Whole Foods' New Rating System Is Hurting Small Farmers

"Here's a multi-billion dollar corporation. They own over 400 stores in this country. They're asking the farmers to pay for this program."

Whole Foods' new system to rate the eco-friendliness of its products gives customers more information about the produce and flowers they buy, but it's hurting farmers in the process, according to Mark Kastel, a farm policy analyst with The Cornucopia Institute.

The supermarket chain's Responsibly Grown system, which rolled out late last year, measures soil health, waste reduction, farmworker welfare and more. But to get into the program, farmers have to pay Whole Foods a whopping fee and fill out a long questionnaire to receive a "good," "better" or "best" rating next to their produce, Kastel told HuffPost Live's Josh Zepps on Monday.

"Here's a multi-billion dollar corporation. They own over 400 stores in this country. They're asking the farmers to pay for this program," he said. "Now, farmers have been polled who've gone through the process, and they estimate the cost to comply at anywhere between $5,000 and $20,000 a year."

For smaller farms, Kastel explained, this high cost might "lock them out" of Whole Foods.

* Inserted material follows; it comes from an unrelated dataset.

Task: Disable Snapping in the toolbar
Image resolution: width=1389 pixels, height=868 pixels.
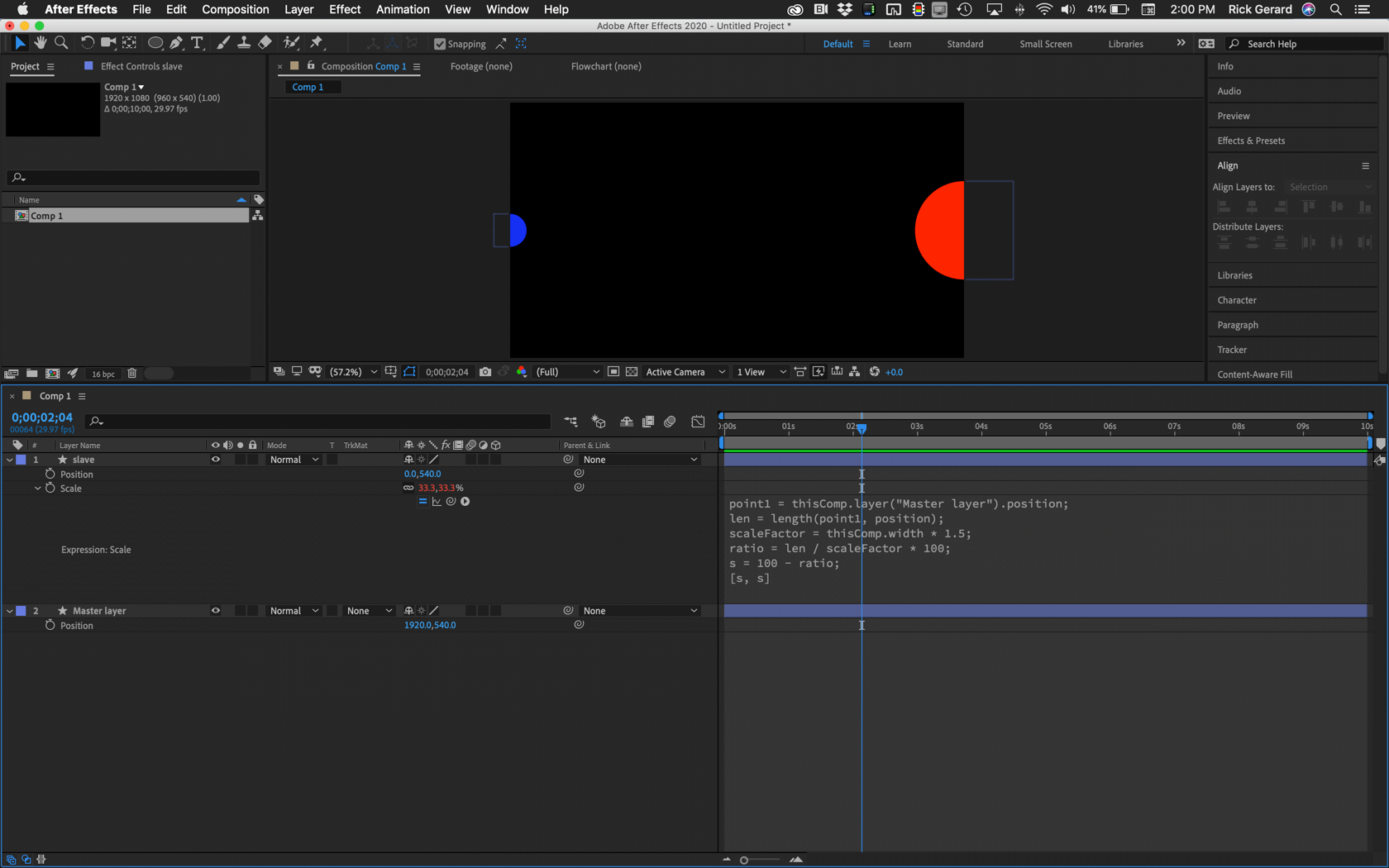Action: (439, 43)
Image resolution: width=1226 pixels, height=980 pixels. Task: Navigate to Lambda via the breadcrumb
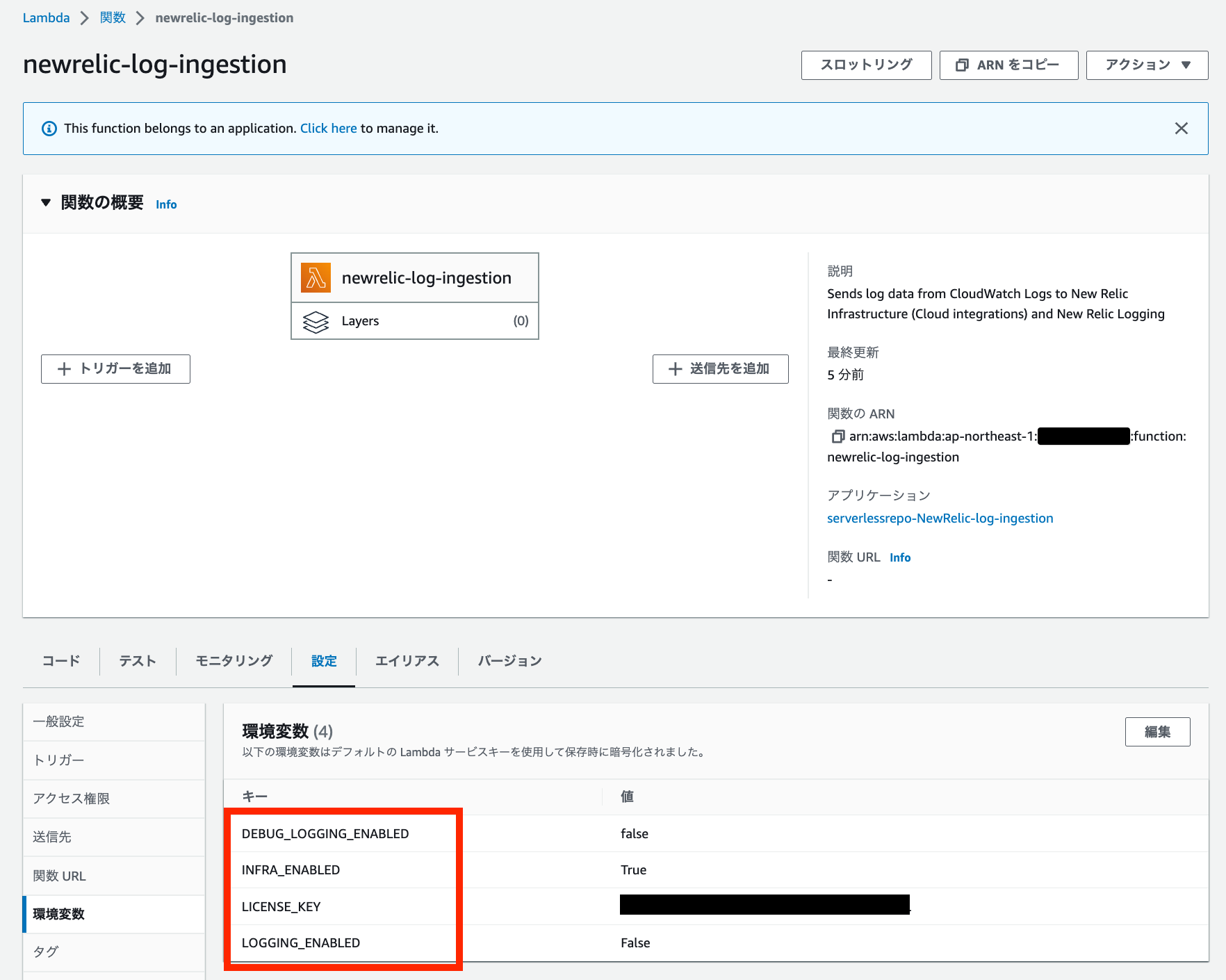click(46, 17)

Additionally, organic farmers have heavily criticized the program, including Vernon Peterson, a grower and organic food packer in Kingsburg, California, who recently told NPR that the new system undermines the organic certification and label.

"Organic is responsibly grown, for goodness sake," Peterson said. "Organic should be the foundation of anything that Whole Foods might do."

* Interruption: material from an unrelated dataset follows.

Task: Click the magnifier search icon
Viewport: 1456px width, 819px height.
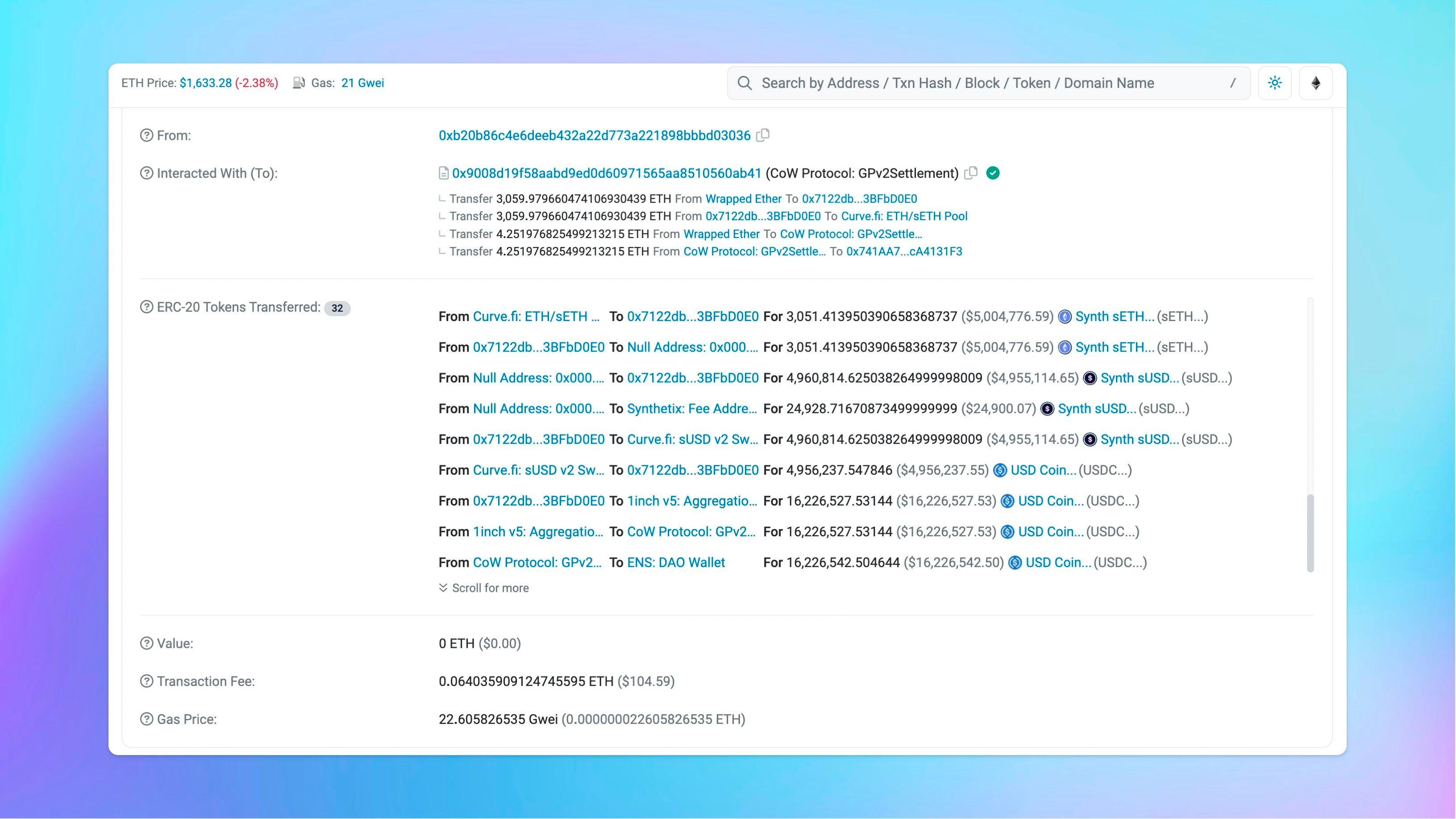Action: [x=745, y=83]
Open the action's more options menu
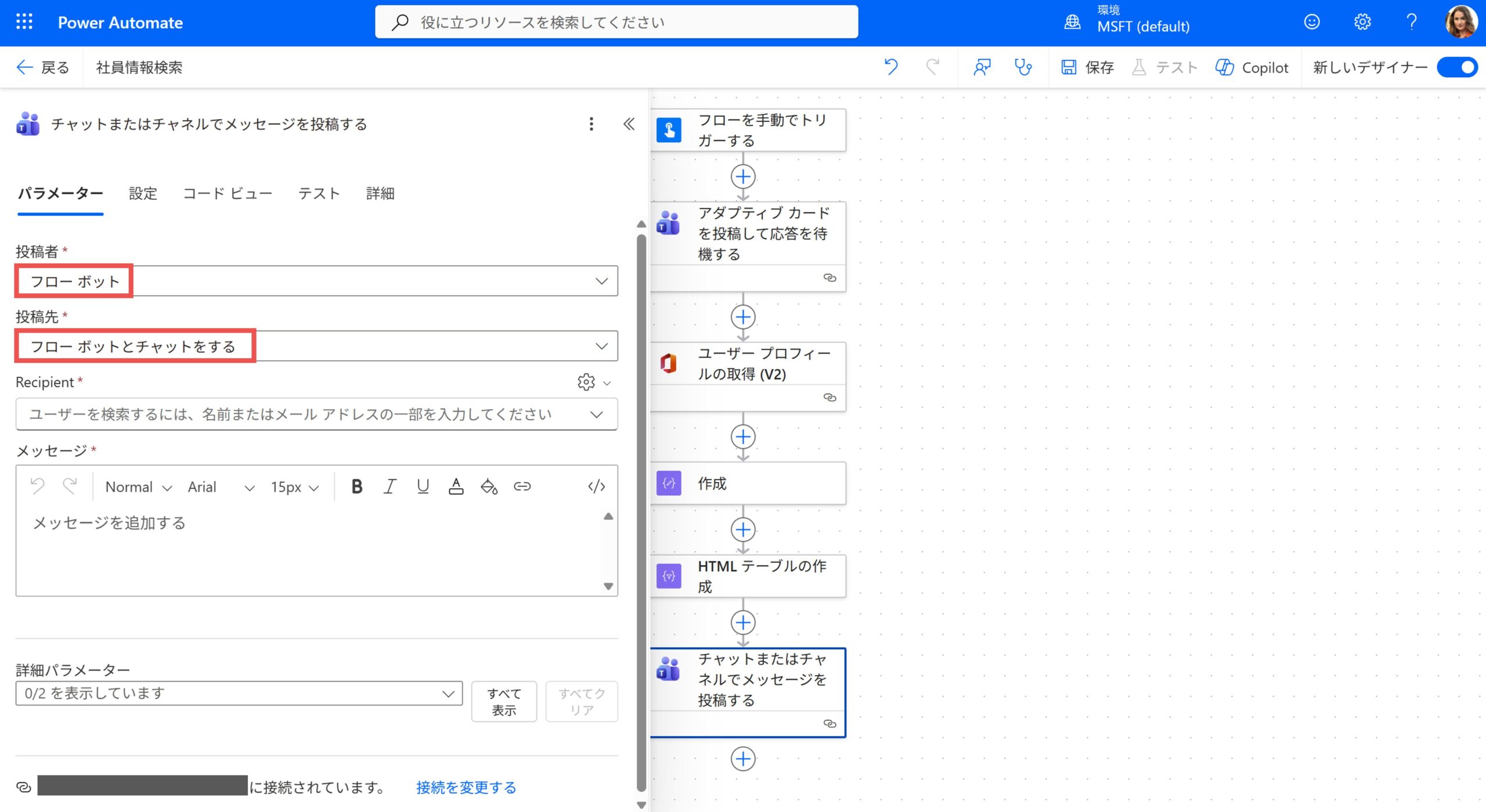 [x=591, y=124]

Kastel told HuffPost Live that the onus should be on Whole Foods to pay the program fees.

"One of the 'demands,' you might say, that farmers have articulated ... is to not shift this cost where the lion's share of any benefit is going to accrue to Whole Foods, [instead of] to the farmers," Kastel explained. "And if they [Whole Foods] think this is a great idea, they should be bearing the financial burden to roll this out."